Sobriety as a way of life

At this point in her life, sobriety is second nature. She doesn’t live in fear of relapse; in fact, a recent dental emergency landed her in the hospital, and even on Tramadol, she was reminded of just how miserable drugs truly made her feel.

“It was like going through the worst part of addiction all over again in the span of 12 hours,” she said. “I haven’t had a single opiate in nearly 3 years, so that was like poison to my body. I wasn’t normal for three days, I was afraid I was never going to stop feeling like that.”

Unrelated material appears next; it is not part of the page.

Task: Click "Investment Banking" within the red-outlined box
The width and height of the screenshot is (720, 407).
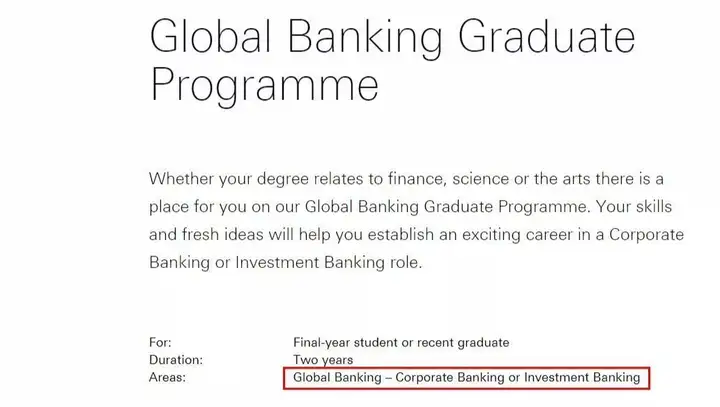Action: pos(582,378)
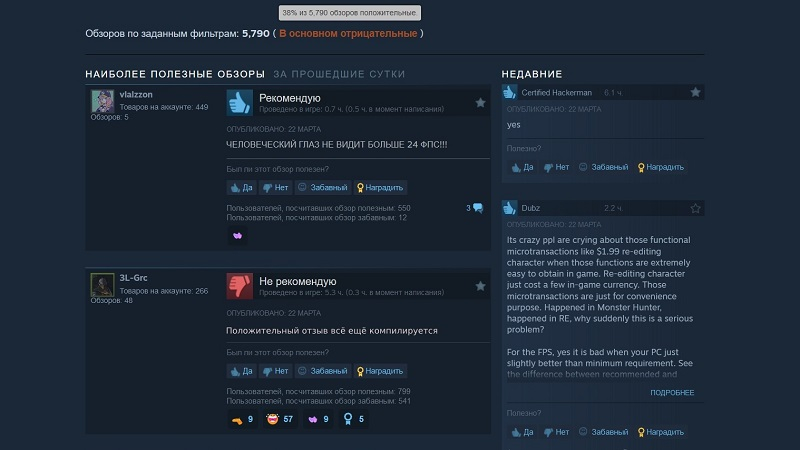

All things pass, however, including the need to label herself as an addict. She doesn’t begrudge anyone using 12 Step recovery or its accompanying language, but she’s too busy living life and documenting it through music — the bluesy, seductive shuffle of the new song “Lips Like Poison,” for example; or “Not a Drill,” the slinky funk-ribbed collaboration with Roanoke rapper Harvest Blaque that she entered into the most recent NPR’s “Tiny Desktop” competition. She hopes to have “Organ Donor” completed by October, she continues to play shows around Roanoke and speaking to young people for the Prevention Council of Roanoke.

In other words, she said, sobriety is no longer work — it’s a way of life. It’s who she is, and it’s the version of herself that she always longed to be.

“I don’t identify as an addict anymore, because I feel like some of the culture surrounding recovery is limiting,” she said. “I don’t want to forget I had that experience, but I also don’t want to live in 10 years ago. I’m focused on feeding my mind in the present with positive content. I focus on my mental health — how to effectively manage the residual mental health symptoms that I have, and to do that, I implement a lot of healthy coping skills.

“I still have some coping skills that come out as automatic responses that I have to catch, but I work really hard at being sane. Insane, to me, means unhealthy, so I’m constantly trying to restore those neural pathways with opposite behaviors that create the life I’m I want to live.”